At the end of 2016, LVMH bought 80% of Rimowa for $716 million, and Alexandre Arnault, LVMH chairman Bernard Arnault’s son, was named co-CEO. Since then, Arnault has gone on a spending spree, hiring three different agencies to create Rimowa’s new identity and website, pursuing dozens of collabs with brands it aspires to emulate, remodeling or building over a dozen new stores, hiring influencer after influencer and celebrity after celebrity, and buying loads of print, digital and out-of-home advertisements.

Remaking a brand, let alone one that needs to be relevant in today’s landscape, is neither easy nor cheap. But the degree to which Rimowa and by extension Arnault has flexed LVMH’s financial muscle goes unmatched. LVMH doesn’t break out financial figures by brand, so there is no public record of its expenditures. But the quality of Rimowa’s creative, the breadth of its footprint and the global nature of its ambitions make it likely that the company has easily spent an estimated $100 million over the past two and a half years on these investments with no signs of stopping, bringing the total with the original purchase to around $1 billion. This is on top of the cost of running the company, especially during a time when it’s cut most of its wholesale relationships—a major source of its former revenue—in the hopes of building its direct-to-consumer business.

The company has spent an immense amount of money so far but it still has a lot more to invest in. At the end of last year, it was not running any ads on Facebook or Instagram, but in Q1 2019 it ran 19 different ads in the U.S., 11 in Japan, and seven each in the UK, France and Germany—all major focus areas for the company, according to our Q4 2018 and Q1 2019 Megaphone Reports. It also has remodeled only 7% of its 176 stores, further costs that could require another potential $150 million given the high-quality of Rimowa’s stores and the high-impact locations where they are located. Even if some landlords subsidize this (and in the case that LVMH owns some of these buildings, it is moving money from one pocket to another), the costs are still high.
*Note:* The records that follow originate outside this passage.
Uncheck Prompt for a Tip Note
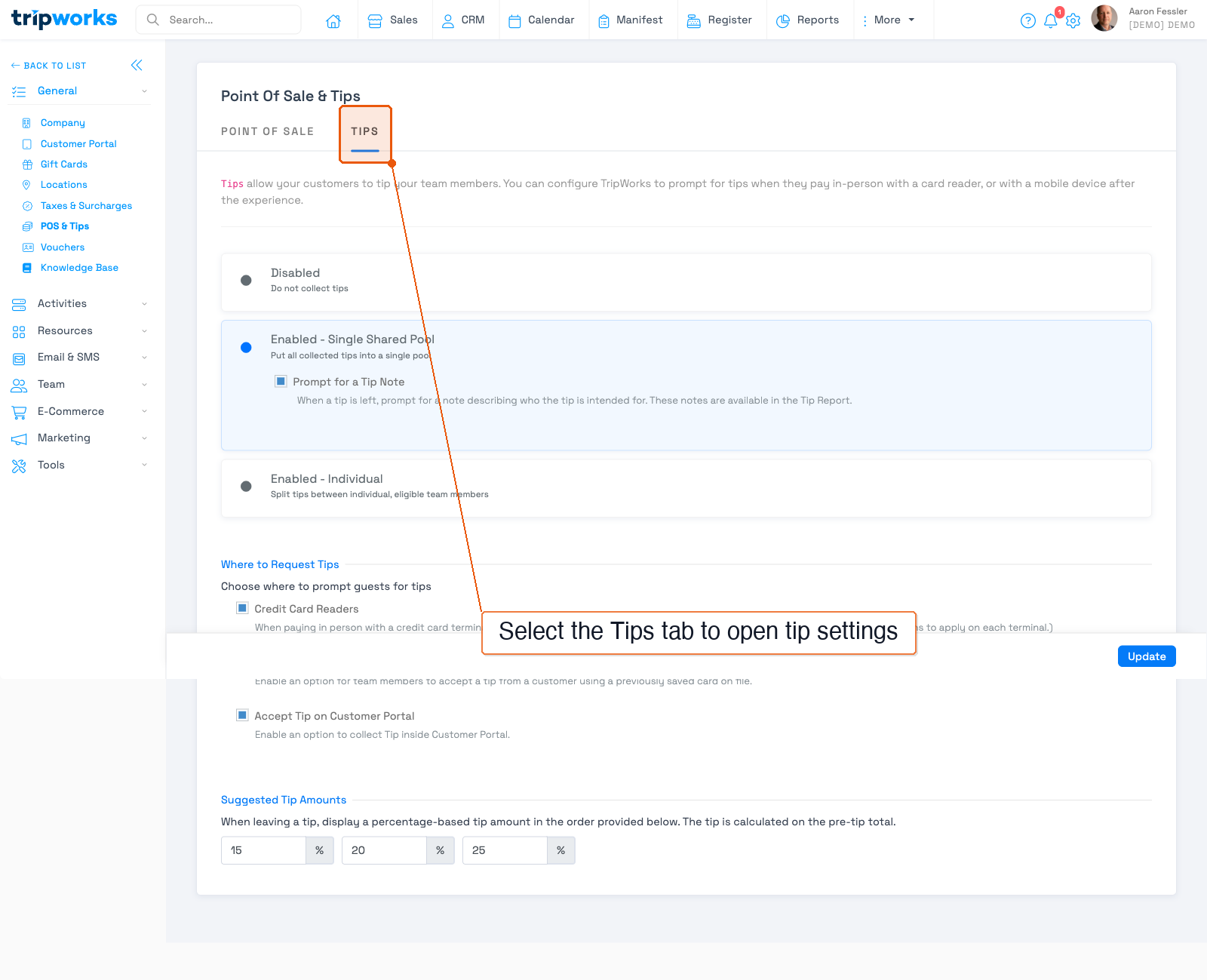The image size is (1207, 980). pyautogui.click(x=281, y=381)
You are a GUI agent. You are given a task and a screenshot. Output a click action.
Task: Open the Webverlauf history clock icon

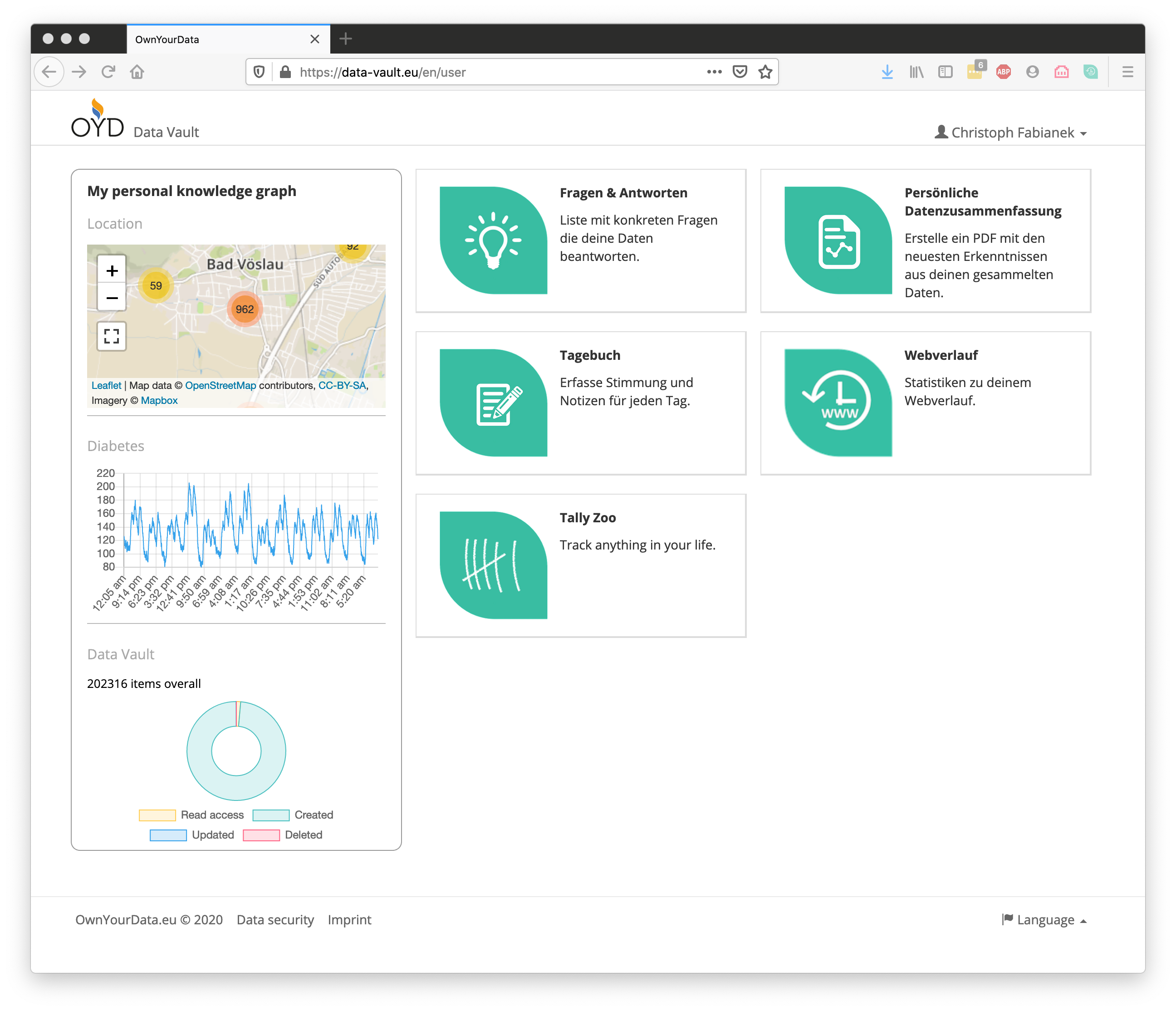[838, 402]
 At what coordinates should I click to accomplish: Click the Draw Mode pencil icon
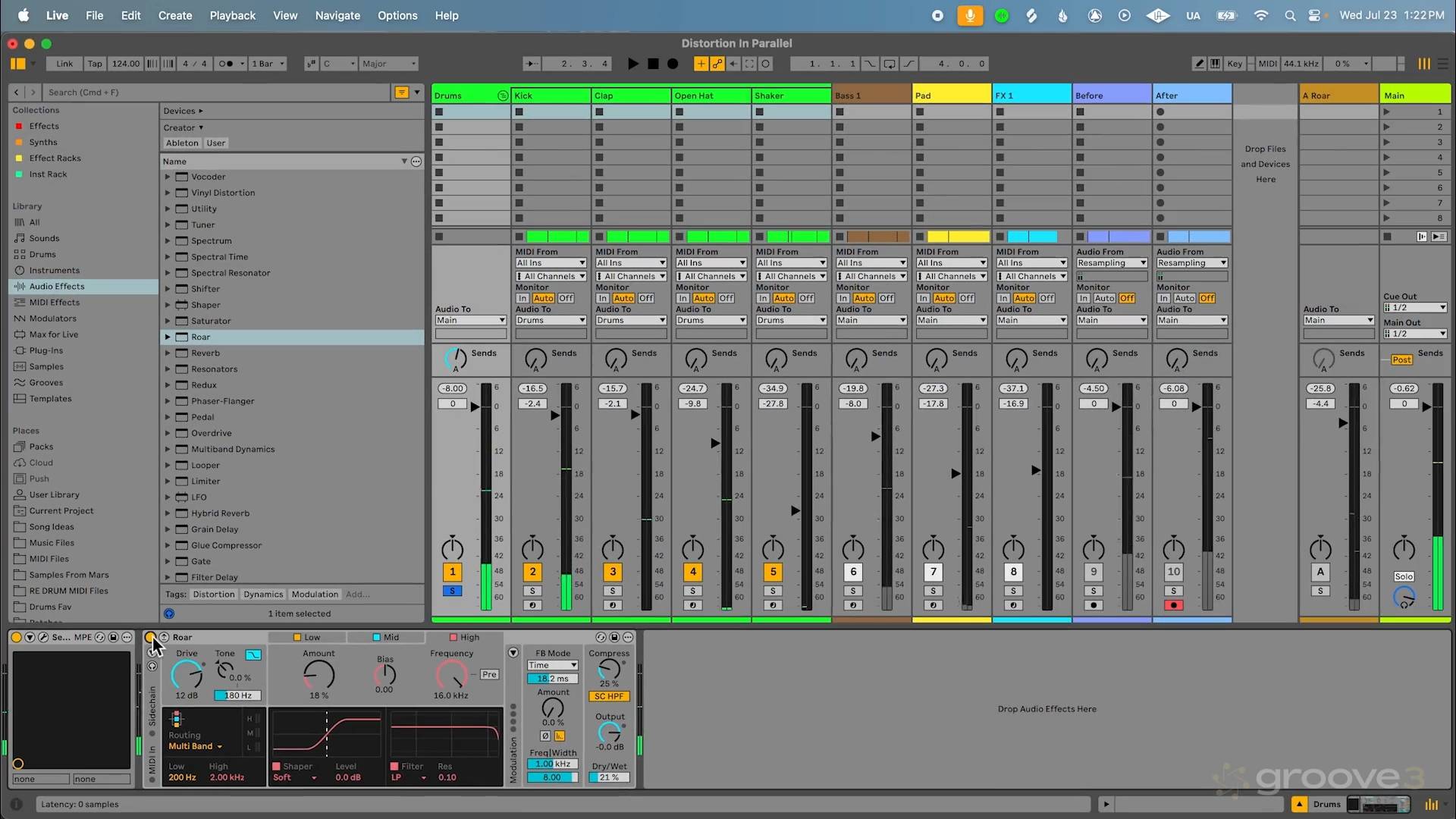coord(1199,64)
But will any of this ever pay off?

It’s probable that Rimowa’s sales have increased as a result of these investments, as the changes have generally been well received and the brand is operating at a luxury level. But it would be very surprising if they have moved the needle more than tens of millions of dollars. Rimowa had $444 million in annual revenue in 2016, the year LVMH purchased the company. Cutting all of the wholesale accounts likely put a big dent into this number, since it was a big sales channel for the brand (it previously had no global ecommerce website). All of the recent investments could have potentially made up for some of the wholesale losses, if not all of them. But that would bring the brand’s revenue back to around where it was a few years ago—potentially a bit higher—even though it has spent tens of millions of dollars investing in the future, not to mention the three quarters of a billion dollars LVMH spent acquiring the brand.

From a pure sales perspective, the brand has a long way to go before these investments pay off. But that might not be LVMH’s only goal. The company spins off a lot of cash and reinvesting it into businesses allows it to defer the taxes it will pay on that money, so much of it is found money in some form. Through another lens, if the aim is to train Arnault to be the next CEO of the entire conglomerate, spending a billion dollars to train someone to take over the reins of a $53 billion dollar-plus company is a fair trade. LVMH plays the long game normally, and long-term investing is key to doing so. But at a certain point, a company has to calculate when a brand overhaul has gone too far to make financial sense, especially if the path to daylight remains distant. While the true financial picture at Rimowa is rather opaque, common sense illuminates that there is still a mountain to climb.